In this exercise, return each entry exactly as given.

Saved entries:
......

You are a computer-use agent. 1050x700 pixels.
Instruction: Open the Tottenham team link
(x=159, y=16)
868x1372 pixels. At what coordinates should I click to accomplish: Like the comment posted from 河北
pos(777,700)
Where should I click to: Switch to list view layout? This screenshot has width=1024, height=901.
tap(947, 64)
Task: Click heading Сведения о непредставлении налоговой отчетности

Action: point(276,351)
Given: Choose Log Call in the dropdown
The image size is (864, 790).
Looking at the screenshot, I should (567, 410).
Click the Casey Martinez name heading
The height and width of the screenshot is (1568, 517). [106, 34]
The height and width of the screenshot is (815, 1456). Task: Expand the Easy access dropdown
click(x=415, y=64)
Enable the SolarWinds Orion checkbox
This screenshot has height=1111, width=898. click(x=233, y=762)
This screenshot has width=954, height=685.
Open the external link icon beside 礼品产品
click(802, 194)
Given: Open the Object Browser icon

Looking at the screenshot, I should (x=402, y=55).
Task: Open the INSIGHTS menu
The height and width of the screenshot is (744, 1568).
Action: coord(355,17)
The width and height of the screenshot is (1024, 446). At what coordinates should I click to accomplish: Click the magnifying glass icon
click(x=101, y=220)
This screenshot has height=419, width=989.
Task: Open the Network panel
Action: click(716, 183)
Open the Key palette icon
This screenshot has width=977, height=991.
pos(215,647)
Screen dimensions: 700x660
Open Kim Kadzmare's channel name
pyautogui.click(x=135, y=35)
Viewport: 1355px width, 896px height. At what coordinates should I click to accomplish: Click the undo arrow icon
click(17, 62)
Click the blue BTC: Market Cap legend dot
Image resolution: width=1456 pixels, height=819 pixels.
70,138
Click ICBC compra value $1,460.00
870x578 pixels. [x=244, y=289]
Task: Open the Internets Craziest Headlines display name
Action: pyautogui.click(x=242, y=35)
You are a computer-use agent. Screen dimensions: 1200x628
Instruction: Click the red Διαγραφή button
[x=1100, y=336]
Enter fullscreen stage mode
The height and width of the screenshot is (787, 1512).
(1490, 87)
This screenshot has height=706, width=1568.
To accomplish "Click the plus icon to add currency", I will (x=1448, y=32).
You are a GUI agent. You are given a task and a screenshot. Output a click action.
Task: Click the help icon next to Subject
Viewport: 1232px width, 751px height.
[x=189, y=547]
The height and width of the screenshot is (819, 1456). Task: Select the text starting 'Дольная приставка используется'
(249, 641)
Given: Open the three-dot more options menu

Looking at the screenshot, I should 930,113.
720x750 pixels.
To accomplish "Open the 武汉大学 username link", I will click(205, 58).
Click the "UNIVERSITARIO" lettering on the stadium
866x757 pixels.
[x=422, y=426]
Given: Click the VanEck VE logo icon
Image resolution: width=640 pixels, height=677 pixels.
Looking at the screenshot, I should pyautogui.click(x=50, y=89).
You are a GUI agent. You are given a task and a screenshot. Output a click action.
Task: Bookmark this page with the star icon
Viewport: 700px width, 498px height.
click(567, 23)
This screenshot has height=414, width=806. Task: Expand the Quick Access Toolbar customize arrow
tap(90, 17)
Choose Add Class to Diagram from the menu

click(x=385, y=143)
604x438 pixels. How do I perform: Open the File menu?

......

**ANSWER BOX**
You are a computer-use agent. 1050x700 pixels.
Instruction: Open the Tottenham team link
(x=159, y=16)
868x1372 pixels. At what coordinates should I click to accomplish: Like the comment posted from 河北
pos(777,700)
Where should I click to: Switch to list view layout? This screenshot has width=1024, height=901.
tap(947, 64)
Task: Click heading Сведения о непредставлении налоговой отчетности

Action: point(276,351)
Given: Choose Log Call in the dropdown
The image size is (864, 790).
Looking at the screenshot, I should (567, 410).
Click the Casey Martinez name heading
The height and width of the screenshot is (1568, 517). [106, 34]
The height and width of the screenshot is (815, 1456). Task: Expand the Easy access dropdown
click(x=415, y=64)
Enable the SolarWinds Orion checkbox
This screenshot has height=1111, width=898. click(x=233, y=762)
This screenshot has width=954, height=685.
Open the external link icon beside 礼品产品
click(802, 194)
Given: Open the Object Browser icon

Looking at the screenshot, I should (x=402, y=55).
Task: Open the INSIGHTS menu
The height and width of the screenshot is (744, 1568).
Action: coord(355,17)
The width and height of the screenshot is (1024, 446). At what coordinates should I click to accomplish: Click the magnifying glass icon
click(x=101, y=220)
This screenshot has height=419, width=989.
Task: Open the Network panel
Action: click(716, 183)
Open the Key palette icon
This screenshot has width=977, height=991.
pos(215,647)
Screen dimensions: 700x660
Open Kim Kadzmare's channel name
pyautogui.click(x=135, y=35)
Viewport: 1355px width, 896px height. At what coordinates should I click to accomplish: Click the undo arrow icon
click(17, 62)
Click the blue BTC: Market Cap legend dot
Image resolution: width=1456 pixels, height=819 pixels.
70,138
Click ICBC compra value $1,460.00
870x578 pixels. [x=244, y=289]
Task: Open the Internets Craziest Headlines display name
Action: pyautogui.click(x=242, y=35)
You are a computer-use agent. Screen dimensions: 1200x628
Instruction: Click the red Διαγραφή button
[x=1100, y=336]
Enter fullscreen stage mode
The height and width of the screenshot is (787, 1512).
(1490, 87)
This screenshot has height=706, width=1568.
To accomplish "Click the plus icon to add currency", I will (x=1448, y=32).
You are a GUI agent. You are given a task and a screenshot. Output a click action.
Task: Click the help icon next to Subject
Viewport: 1232px width, 751px height.
[x=189, y=547]
The height and width of the screenshot is (819, 1456). Task: Select the text starting 'Дольная приставка используется'
(249, 641)
Given: Open the three-dot more options menu

Looking at the screenshot, I should 930,113.
720x750 pixels.
To accomplish "Open the 武汉大学 username link", I will click(205, 58).
Click the "UNIVERSITARIO" lettering on the stadium
866x757 pixels.
[x=422, y=426]
Given: Click the VanEck VE logo icon
Image resolution: width=640 pixels, height=677 pixels.
Looking at the screenshot, I should pyautogui.click(x=50, y=89).
You are a GUI agent. You are given a task and a screenshot. Output a click action.
Task: Bookmark this page with the star icon
Viewport: 700px width, 498px height.
click(567, 23)
This screenshot has height=414, width=806. Task: Expand the Quick Access Toolbar customize arrow
tap(90, 17)
Choose Add Class to Diagram from the menu

click(x=385, y=143)
604x438 pixels. How do I perform: Open the File menu?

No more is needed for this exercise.